Short problem
Copy out all of the material below word for word, but leave the pictures out.

★ ★ ★

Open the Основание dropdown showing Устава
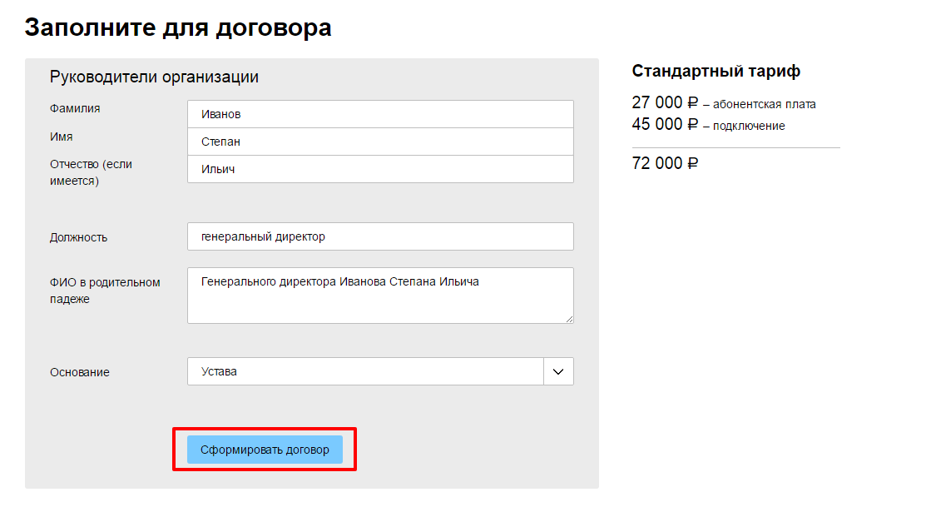The width and height of the screenshot is (926, 507). (366, 371)
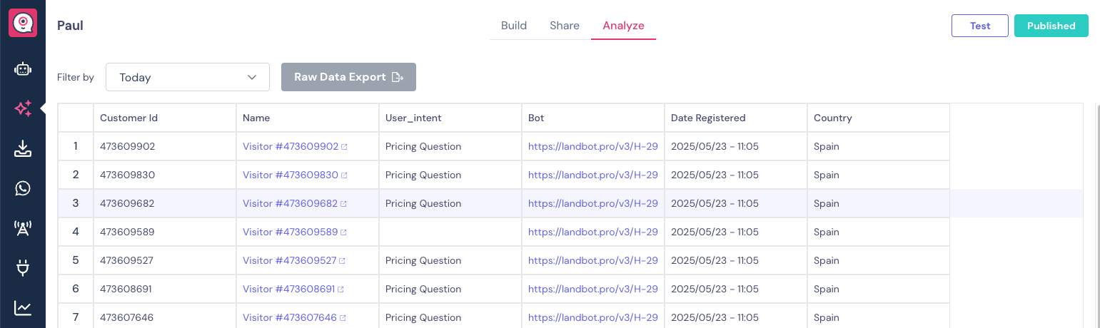The image size is (1100, 328).
Task: Open the WhatsApp icon in the sidebar
Action: [x=23, y=188]
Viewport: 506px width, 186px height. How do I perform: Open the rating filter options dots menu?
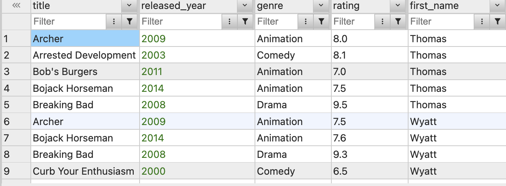coord(382,21)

★ ★ ★

Solution to the exercise
Open the Основание dropdown showing Устава
The width and height of the screenshot is (926, 507). (366, 371)
The image size is (1100, 328).
Task: Open the WhatsApp icon in the sidebar
Action: [x=23, y=188]
Viewport: 506px width, 186px height. How do I perform: Open the rating filter options dots menu?
coord(382,21)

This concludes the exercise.